**SUPPLIED PASSAGE:**
+ + + + +
Julie Ferguson of Workers’ Comp Insider asks “If you had to guess what workplace experienced most assaults by customers/patrons what would you guess? If you guessed healthcare, you would be right.” She informs us that 61% of all workplace assaults are committed by healthcare patients, according to a recent report issued by NCCI.

Two posts came in on shady practices.

Colorado Health Insurance Insider offers: Colorado AG Files Lawsuit Against Discount and Mini-Med Health Plan:  ”It’s a pretty typical website for that sort of product, with lots of great-sounding claims and sample cases where members have supposedly saved thousands of dollars.  But they also have a link for people who want to “become a reseller”.  And their process of getting recruits enrolled to sell the product is what has come under the watchful eye of the Colorado AG.”

 Calling it “The latest example of misbehavior by a large health care corporation,”  Roy M. Poses at Health Care Renewal writes : Gentiva’s Odyssey Healthcare Settles Again, Signs Yet Another Corporate Integrity Agreement and gets “little more than a financial wrist slap.  The case was about allegations that a for-profit hospice enrolled patients who did not meet the regulations for federal reimbursement for hospice care.  In particular, they were alleged to be patients who really did not seem to have extremely limited life expectancies.  It is true that enrolling such patients lead the government to pay more for their care than might otherwise be the case.  But the real problem is that patients may have been denied treatments that could have improved, or even lengthened their lives. 

Two on workplace wellness:

Wellness Program Implementation at WCS Looks a Lot Like Dating” says Kat Haselkorn Corporate Wellness Insights. This post details the similarities between customer satisfaction and romantic relationships. Although wellness program implementation and dating do not seem to have much in common, we have found that the process of making a client happy mirrors the act of keeping a romantic prospect satisfied. When it comes to setting up a wellness program, we do whatever it takes!

Henry Stern, LUTCF,  at the CBC InsureBlog writes about “Health vs Common $ense, challenging “the conventional wisdom that workplace health promotion programs work.”

And two on HIT:

“Competition today in healthcare encourages care providers to hoard patient data.”  says Vince Kuraitis of the  e-CareManagement blog in a post called “Stage 2 MU Rules : The proposed Stage 2 Meaningful Use rules support moving competition in healthcare to the right bases — sharing and adding value to patient health record data.
+ + + + +
**QUESTIONS ON THE MATERIAL:**
[1] In the healthcare blog roundup, what percentage of all workplace assaults are committed by healthcare patients, according to the NCCI report?
[2] Continue the healthcare blog roundup from its last sentence.
You won't need the items placed after this roundup.
+ + + + +
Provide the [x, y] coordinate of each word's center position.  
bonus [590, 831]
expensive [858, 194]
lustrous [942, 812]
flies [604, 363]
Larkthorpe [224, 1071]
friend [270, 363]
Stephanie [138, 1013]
+ + + + +
**TASK-BY-TASK ANSWERS:**
[1] 61%

[2]
Health Affairs offers a post by Danny McCormick, of Harvard Medical School and the Cambridge Heath Alliance, and coauthors David Bor, Stephanie Woolhandler, and David Himmelstein. The title of the post is  “The Effect Of Physicians’ Electronic Access To Tests: A Response To Farzad Mostashari

The four authors of the post are also the authors of an article in the March issue  of Health Affairs. The article reported that electronic access to computerized imaging results (either the report or the actual image) by physicians was associated with a 40% -70% increase in imaging tests, including sharp increases in expensive tests like MRIs and CT scans; the findings for blood tests were similar. The article prompted a critical blog post by national health IT coordinator Farzad Mostashari.

Jason Shafrin writes: “Americans are a litigious culture.  The malpractice claims that make it to court, however, are not many as you may think.The Healthcare Economist explains why.

Finally, how does health care In the U.S. compare to other countries?  On the Disease Management Care Blog  Dr. Jaan Sidorov tests our knowledge of and finds: We’re not so bad after all!

So, our days of drinking black — or green  — beer are over. But, on Saturday I’ll boil up some cabbage and — sorry Walter Willett – and a hunk of  corned beef in honor of my Irish nanny and the Readys and Gradys  and Murphys who left their green shores and made their way across the sea to settle in Boston and New York.  Happy St. Patrick’s Day from BHN.